# Required work:
- A) In the post below about the name Sweet Weasel Words, what did Queen Anne call her ferrets?
- B) Print the passage from the Sweet Weasel Words post below, from "Queen Anne’s ferrets" up to and including "the trash can.".

# Document excerpt:
******
Queen Anne’s ferrets were named Chauncy and Impertinence. Chauncy has a sorta “huh?” look about him in his painting.
Impertinence looks exactly like her name in her portrait.
Queen Anne doted on Chauncy and Impertinence, and called them her “sweet weasels.” She insisted on the pictures being hung in the British National Portrait Gallery. There was a fuss about it at first, with many feeling it was inappropriate. The curators of the gallery waited until they figured that Queen Anne wasn’t looking, and then they moved the ferret pictures into the corner by the trash can.
I’ve always thought that the picture of Impertinence was very fetching, and I’ve always enjoyed the phrase “weasel words.” When it came time to put a name to my enterprise, the two random memories just sort of flew together and combined, making a wet slap sound. Thus the name Sweet Weasel Words was born.
The good news is that Powwows is now slouching towards publication; the bad news is that I’m stuck in editorial perdition. Actually, as far as authorial mental states go, there are worse ones to be in. Writer’s block, for example.
The editing process is one that isn’t very glamorous, but oh so important. I’m in the process of editing two pieces of writing right now. My first mistake was thinking that once I’d paid a professional editor to edit the MS, that I’d pretty much be done with editing the story. Nope, not really–the editor has pretty much cleared up the low-hanging fruit, so to speak. I usually get a lot of feedback about timeline issues and historical accuracy (“that movie you’re quoting wasn’t released until two years after this story takes place”). Important stuff for sure, because as an author, there is a whole lot of the forest I can’t see due to my face being firmly planted on the treebark.
So I edit the editor’s edits, then I edit my own edits of the editor’s edits. On Saturday, I find myself changing back the things I changed on Friday. It can seem circular and pointless sometimes, and I frequently just want the whole damn thing to be over with, because I have a whole lotta other story ideas that are begging to be put down on paper. Why should I keep polishing and polishing and polishing what I already have.
******
# Data block:

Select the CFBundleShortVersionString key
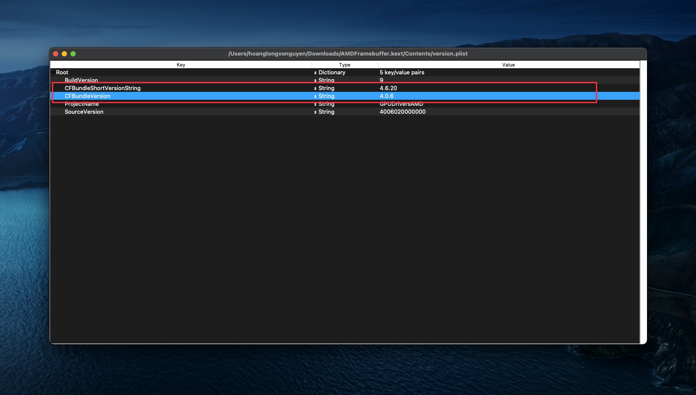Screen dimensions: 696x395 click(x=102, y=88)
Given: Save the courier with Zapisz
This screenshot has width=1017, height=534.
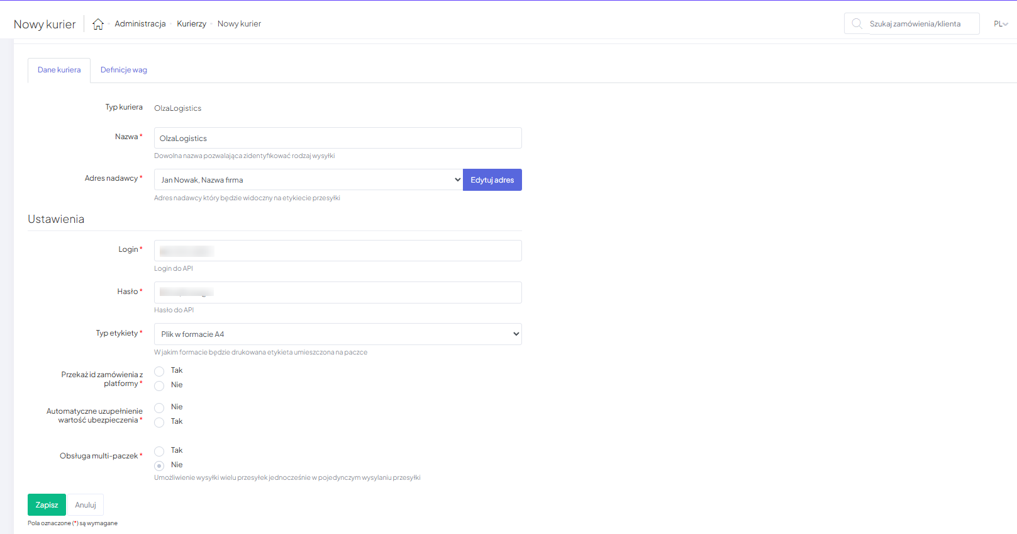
******
# Results in order:
- A) Her "sweet weasels."

- B)
Queen Anne’s ferrets were named Chauncy and Impertinence. Chauncy has a sorta “huh?” look about him in his painting.
Impertinence looks exactly like her name in her portrait.
Queen Anne doted on Chauncy and Impertinence, and called them her “sweet weasels.” She insisted on the pictures being hung in the British National Portrait Gallery. There was a fuss about it at first, with many feeling it was inappropriate. The curators of the gallery waited until they figured that Queen Anne wasn’t looking, and then they moved the ferret pictures into the corner by the trash can.